Start of Quoted passage

Though partially accepting this, Glynn (2014) considers reasons for the persistent reoffending amongst black males and barriers to desistance from crime.
He argues that the belief that criminal justice processes are inherently racist, and the promotion of racist stereotypes creates a defiant reaction amongst some black males. Crime becomes a way of ‘getting back’ at a society which has rejected them.
Thus racism within the system may not just give the perception of higher crime rates amongst black males, it may also cause increased criminality.
Explaining higher levels of criminality within some ethnic groups
To explain the higher crime rates amongst some ethnic groups, the influence of culture and subculture are often considered, as well as issues relating to deprivation, exclusion and racism.
On the Edge, Carl Nightingale (1993)
Nightingale considered explanations for the high levels of criminality and violence amongst young black males in Philadelphia.
He argues that in addition to factors such as poverty, unemployment and racism, the culture of conspicuous consumption and the glorification of violence which pervade American culture are key factors.
Black youths in America consume the mainstream culture though the media like everyone else and buy into the dominant values of consumerism and money and power.
However, turning to deviant ways of achieving these goals, such as violence and crime, is an understandable response in light of their economic and racial exclusion from more legitimate paths.
Nightingale discusses ‘the paradox of inclusion’, in which the desire to be part of the mainstream culture which excludes them drives the desire for success, designer labels, and the American lifestyle.
However, poverty and racism inevitably mean that violence and criminal behaviour is the only available route to ‘success’.
This ‘paradox’ is also illustrated in Bourgois’ (1995) study of Latino and African-American drug dealers in New York’s El Barrio area. He discusses the ‘anguish of growing up poor’ in the richest city in the world, arguing that this creates an inner-city street culture in which deviant practices become the norm and are a way of surviving and gaining respect.
Bourgois argues that dealing drugs is a ‘rational’ career choice for ambitious and highly motivated youths in comparison to the existing on welfare or a minimum wage job
Similar ideas can be applied to explain higher levels of black criminality in the UK, though many researchers have been reluctant to focus on culture as an explanation for minority ethnic criminality, perhaps being overly conscious of contributing to pervasive racial stereotypes.
A report from the Home Affairs Select Committee of the House of Commons in 2007 concluded that a range of factors contributed to high levels of criminality amongst black youths; most notably: entrenched poverty, educational underachievement, high numbers of school exclusions, family conflict and breakdown linking to a high proportion of single-parent families, and lack of positive role models.
According to Pitts (2008), since the 1990s Britain has witnessed a rise in violent youth gangs and associated gang-related street culture.

End of Quoted passage
Start of Dataset

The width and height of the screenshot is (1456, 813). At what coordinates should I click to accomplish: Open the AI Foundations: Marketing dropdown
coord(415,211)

End of Dataset
Start of Dataset

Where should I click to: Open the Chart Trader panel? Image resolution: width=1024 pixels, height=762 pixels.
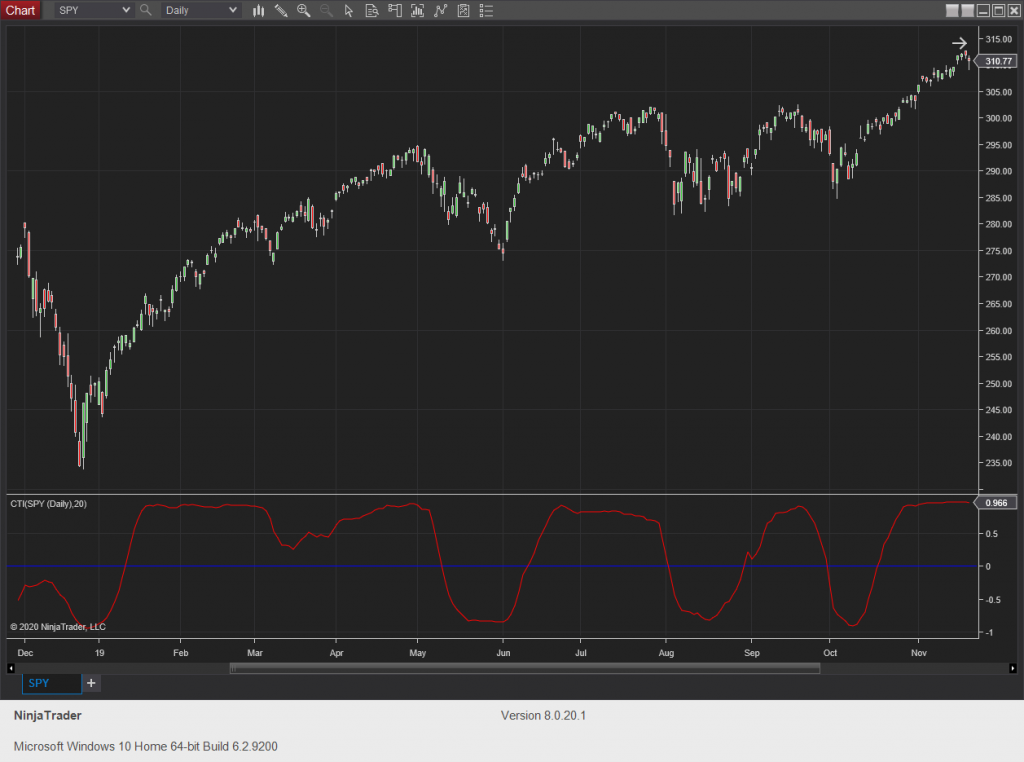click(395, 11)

End of Dataset

▶ _Goal_:
Translate this sentence from the passage on ethnicity and crime into Spanish: "Nightingale considered explanations for the high levels of criminality and violence amongst young black males in Philadelphia."

▶ _Reply to the task_:
Nightingale consideró explicaciones para los altos niveles de criminalidad y violencia entre los jóvenes varones negros de Filadelfia.